[WHAT IS BEING ASKED]:
Reproduce every line of the material below without any changes.

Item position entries
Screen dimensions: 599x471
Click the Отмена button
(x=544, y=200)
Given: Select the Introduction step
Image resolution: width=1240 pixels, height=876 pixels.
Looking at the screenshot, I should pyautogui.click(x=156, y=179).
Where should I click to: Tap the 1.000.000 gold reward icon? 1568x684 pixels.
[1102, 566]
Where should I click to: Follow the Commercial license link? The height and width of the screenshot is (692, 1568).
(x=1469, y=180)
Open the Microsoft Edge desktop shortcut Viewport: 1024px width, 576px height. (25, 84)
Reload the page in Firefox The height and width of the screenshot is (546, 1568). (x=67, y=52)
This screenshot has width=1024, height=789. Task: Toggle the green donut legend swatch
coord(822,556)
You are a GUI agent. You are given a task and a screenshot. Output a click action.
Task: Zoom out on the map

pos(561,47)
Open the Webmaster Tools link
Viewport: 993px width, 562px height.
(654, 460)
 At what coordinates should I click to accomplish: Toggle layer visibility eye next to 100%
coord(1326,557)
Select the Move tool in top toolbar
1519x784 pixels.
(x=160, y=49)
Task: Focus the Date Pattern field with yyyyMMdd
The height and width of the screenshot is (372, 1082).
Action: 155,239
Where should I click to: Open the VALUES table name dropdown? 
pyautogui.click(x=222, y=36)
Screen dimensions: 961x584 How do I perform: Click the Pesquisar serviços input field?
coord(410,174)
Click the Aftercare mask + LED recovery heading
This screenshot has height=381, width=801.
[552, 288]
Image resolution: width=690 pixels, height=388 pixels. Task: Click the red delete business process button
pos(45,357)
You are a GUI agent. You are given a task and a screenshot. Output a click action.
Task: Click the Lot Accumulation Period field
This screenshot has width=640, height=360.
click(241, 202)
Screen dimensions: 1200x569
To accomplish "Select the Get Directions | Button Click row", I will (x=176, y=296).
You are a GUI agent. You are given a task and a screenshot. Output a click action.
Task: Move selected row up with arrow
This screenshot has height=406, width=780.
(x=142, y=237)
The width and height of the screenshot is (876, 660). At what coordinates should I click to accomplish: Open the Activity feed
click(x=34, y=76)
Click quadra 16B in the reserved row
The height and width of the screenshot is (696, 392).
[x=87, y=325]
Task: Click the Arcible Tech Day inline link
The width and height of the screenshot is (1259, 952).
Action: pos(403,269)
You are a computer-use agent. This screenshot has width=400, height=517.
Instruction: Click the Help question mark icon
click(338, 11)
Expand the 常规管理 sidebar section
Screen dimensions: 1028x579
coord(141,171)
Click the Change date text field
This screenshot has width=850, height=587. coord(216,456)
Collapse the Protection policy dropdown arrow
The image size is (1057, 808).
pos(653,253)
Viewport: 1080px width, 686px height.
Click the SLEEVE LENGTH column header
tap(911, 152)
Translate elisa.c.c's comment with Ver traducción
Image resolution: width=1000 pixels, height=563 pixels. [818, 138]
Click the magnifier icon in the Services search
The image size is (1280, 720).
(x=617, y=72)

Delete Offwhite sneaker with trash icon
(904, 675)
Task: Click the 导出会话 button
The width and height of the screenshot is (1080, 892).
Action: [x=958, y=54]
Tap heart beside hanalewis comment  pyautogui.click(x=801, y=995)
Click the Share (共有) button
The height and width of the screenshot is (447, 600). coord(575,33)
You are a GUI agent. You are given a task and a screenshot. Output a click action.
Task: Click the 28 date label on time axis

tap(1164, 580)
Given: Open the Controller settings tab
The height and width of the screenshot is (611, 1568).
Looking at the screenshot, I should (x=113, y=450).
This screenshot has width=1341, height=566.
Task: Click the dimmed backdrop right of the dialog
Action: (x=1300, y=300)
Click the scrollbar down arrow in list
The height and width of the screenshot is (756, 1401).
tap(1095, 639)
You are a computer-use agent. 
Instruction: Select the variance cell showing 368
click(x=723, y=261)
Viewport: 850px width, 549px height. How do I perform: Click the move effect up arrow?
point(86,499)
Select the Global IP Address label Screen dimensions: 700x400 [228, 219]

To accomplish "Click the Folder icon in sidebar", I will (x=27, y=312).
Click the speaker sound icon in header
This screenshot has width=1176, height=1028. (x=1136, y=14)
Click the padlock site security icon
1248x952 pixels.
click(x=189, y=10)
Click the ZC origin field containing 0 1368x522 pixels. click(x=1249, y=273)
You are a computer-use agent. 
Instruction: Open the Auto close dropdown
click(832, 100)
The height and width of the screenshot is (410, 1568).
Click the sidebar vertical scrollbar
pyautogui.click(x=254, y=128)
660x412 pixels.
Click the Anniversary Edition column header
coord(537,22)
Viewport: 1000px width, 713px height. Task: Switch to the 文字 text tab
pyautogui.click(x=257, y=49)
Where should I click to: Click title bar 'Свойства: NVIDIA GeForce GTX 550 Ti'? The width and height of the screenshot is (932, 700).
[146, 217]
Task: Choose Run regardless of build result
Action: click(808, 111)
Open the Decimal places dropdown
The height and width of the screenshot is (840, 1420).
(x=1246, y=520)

[EXERCISE RESPONSE]:
Screen dimensions: 599x471
Click the Отмена button
(x=544, y=200)
Given: Select the Introduction step
Image resolution: width=1240 pixels, height=876 pixels.
Looking at the screenshot, I should pyautogui.click(x=156, y=179).
Where should I click to: Tap the 1.000.000 gold reward icon? 1568x684 pixels.
[1102, 566]
Where should I click to: Follow the Commercial license link? The height and width of the screenshot is (692, 1568).
(x=1469, y=180)
Open the Microsoft Edge desktop shortcut Viewport: 1024px width, 576px height. (25, 84)
Reload the page in Firefox The height and width of the screenshot is (546, 1568). (x=67, y=52)
This screenshot has width=1024, height=789. Task: Toggle the green donut legend swatch
coord(822,556)
You are a GUI agent. You are given a task and a screenshot. Output a click action.
Task: Zoom out on the map

pos(561,47)
Open the Webmaster Tools link
Viewport: 993px width, 562px height.
(654, 460)
 At what coordinates should I click to accomplish: Toggle layer visibility eye next to 100%
coord(1326,557)
Select the Move tool in top toolbar
1519x784 pixels.
(x=160, y=49)
Task: Focus the Date Pattern field with yyyyMMdd
The height and width of the screenshot is (372, 1082).
Action: 155,239
Where should I click to: Open the VALUES table name dropdown? 
pyautogui.click(x=222, y=36)
Screen dimensions: 961x584 How do I perform: Click the Pesquisar serviços input field?
coord(410,174)
Click the Aftercare mask + LED recovery heading
This screenshot has height=381, width=801.
[552, 288]
Image resolution: width=690 pixels, height=388 pixels. Task: Click the red delete business process button
pos(45,357)
You are a GUI agent. You are given a task and a screenshot. Output a click action.
Task: Click the Lot Accumulation Period field
This screenshot has width=640, height=360.
click(241, 202)
Screen dimensions: 1200x569
To accomplish "Select the Get Directions | Button Click row", I will (x=176, y=296).
You are a GUI agent. You are given a task and a screenshot. Output a click action.
Task: Move selected row up with arrow
This screenshot has height=406, width=780.
(x=142, y=237)
The width and height of the screenshot is (876, 660). At what coordinates should I click to accomplish: Open the Activity feed
click(x=34, y=76)
Click quadra 16B in the reserved row
The height and width of the screenshot is (696, 392).
[x=87, y=325]
Task: Click the Arcible Tech Day inline link
The width and height of the screenshot is (1259, 952).
Action: pos(403,269)
You are a computer-use agent. This screenshot has width=400, height=517.
Instruction: Click the Help question mark icon
click(338, 11)
Expand the 常规管理 sidebar section
Screen dimensions: 1028x579
coord(141,171)
Click the Change date text field
This screenshot has width=850, height=587. coord(216,456)
Collapse the Protection policy dropdown arrow
The image size is (1057, 808).
pos(653,253)
Viewport: 1080px width, 686px height.
Click the SLEEVE LENGTH column header
tap(911, 152)
Translate elisa.c.c's comment with Ver traducción
Image resolution: width=1000 pixels, height=563 pixels. [818, 138]
Click the magnifier icon in the Services search
The image size is (1280, 720).
(x=617, y=72)

Delete Offwhite sneaker with trash icon
(904, 675)
Task: Click the 导出会话 button
The width and height of the screenshot is (1080, 892).
Action: [x=958, y=54]
Tap heart beside hanalewis comment  pyautogui.click(x=801, y=995)
Click the Share (共有) button
The height and width of the screenshot is (447, 600). coord(575,33)
You are a GUI agent. You are given a task and a screenshot. Output a click action.
Task: Click the 28 date label on time axis

tap(1164, 580)
Given: Open the Controller settings tab
The height and width of the screenshot is (611, 1568).
Looking at the screenshot, I should (x=113, y=450).
This screenshot has width=1341, height=566.
Task: Click the dimmed backdrop right of the dialog
Action: (x=1300, y=300)
Click the scrollbar down arrow in list
The height and width of the screenshot is (756, 1401).
tap(1095, 639)
You are a computer-use agent. 
Instruction: Select the variance cell showing 368
click(x=723, y=261)
Viewport: 850px width, 549px height. How do I perform: Click the move effect up arrow?
point(86,499)
Select the Global IP Address label Screen dimensions: 700x400 [228, 219]

To accomplish "Click the Folder icon in sidebar", I will (x=27, y=312).
Click the speaker sound icon in header
This screenshot has width=1176, height=1028. (x=1136, y=14)
Click the padlock site security icon
1248x952 pixels.
click(x=189, y=10)
Click the ZC origin field containing 0 1368x522 pixels. click(x=1249, y=273)
You are a computer-use agent. 
Instruction: Open the Auto close dropdown
click(832, 100)
The height and width of the screenshot is (410, 1568).
Click the sidebar vertical scrollbar
pyautogui.click(x=254, y=128)
660x412 pixels.
Click the Anniversary Edition column header
coord(537,22)
Viewport: 1000px width, 713px height. Task: Switch to the 文字 text tab
pyautogui.click(x=257, y=49)
Where should I click to: Click title bar 'Свойства: NVIDIA GeForce GTX 550 Ti'? The width and height of the screenshot is (932, 700).
[146, 217]
Task: Choose Run regardless of build result
Action: click(808, 111)
Open the Decimal places dropdown
The height and width of the screenshot is (840, 1420).
(x=1246, y=520)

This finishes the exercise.